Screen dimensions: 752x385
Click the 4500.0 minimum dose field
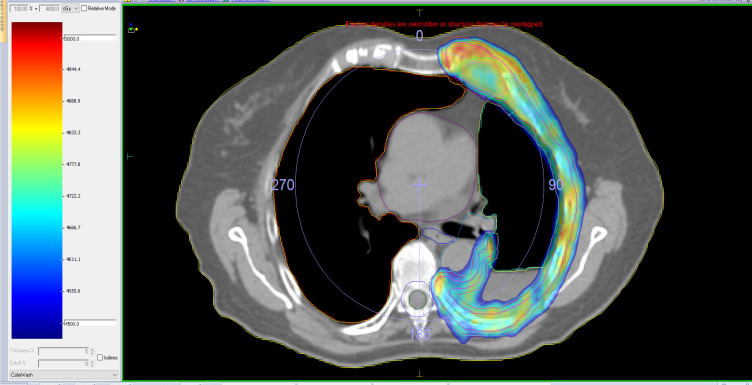pyautogui.click(x=89, y=324)
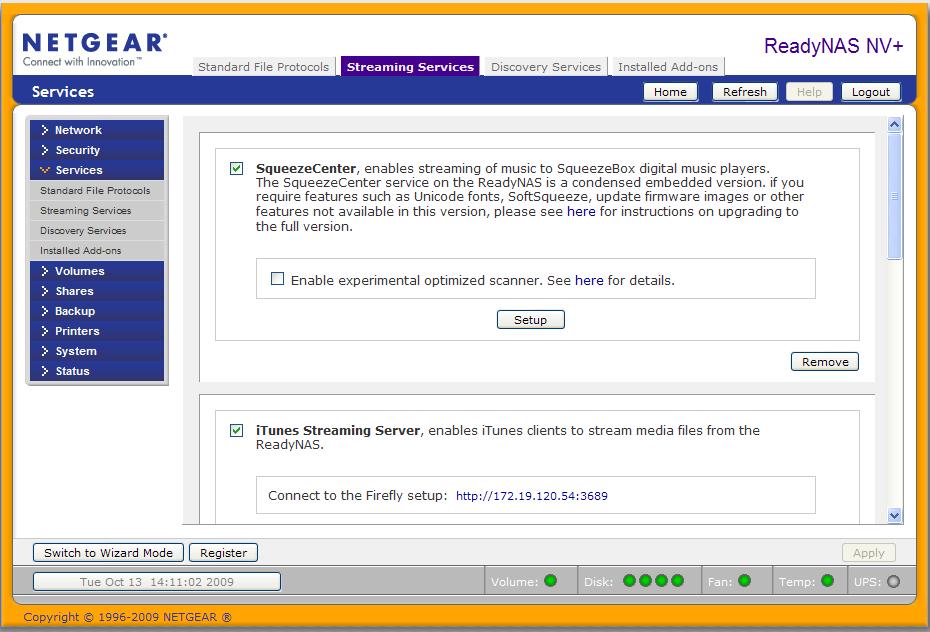Image resolution: width=930 pixels, height=632 pixels.
Task: Expand the Volumes sidebar section
Action: click(x=79, y=271)
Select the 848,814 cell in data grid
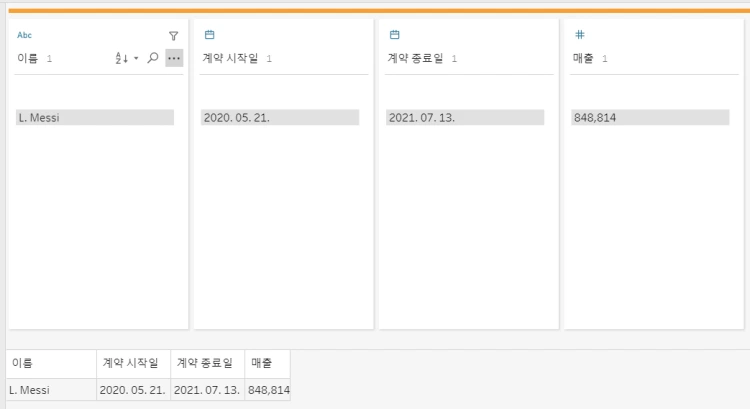Screen dimensions: 750x409 coord(268,390)
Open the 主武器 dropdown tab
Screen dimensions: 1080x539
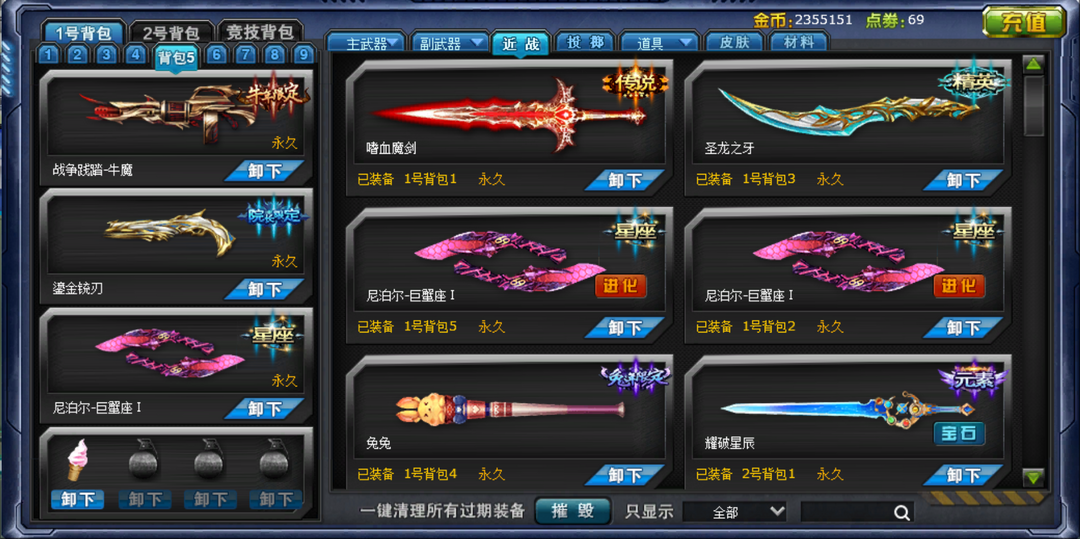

◆ Short task ◆
Could you return every line of the listing above exactly as it appears, leaving the pictures out?

◆ Output of the exercise ◆
Screen dimensions: 752x385
Click the 4500.0 minimum dose field
pyautogui.click(x=89, y=324)
Image resolution: width=930 pixels, height=632 pixels.
Task: Expand the Volumes sidebar section
Action: click(x=79, y=271)
Select the 848,814 cell in data grid
Screen dimensions: 750x409 coord(268,390)
Open the 主武器 dropdown tab
Screen dimensions: 1080x539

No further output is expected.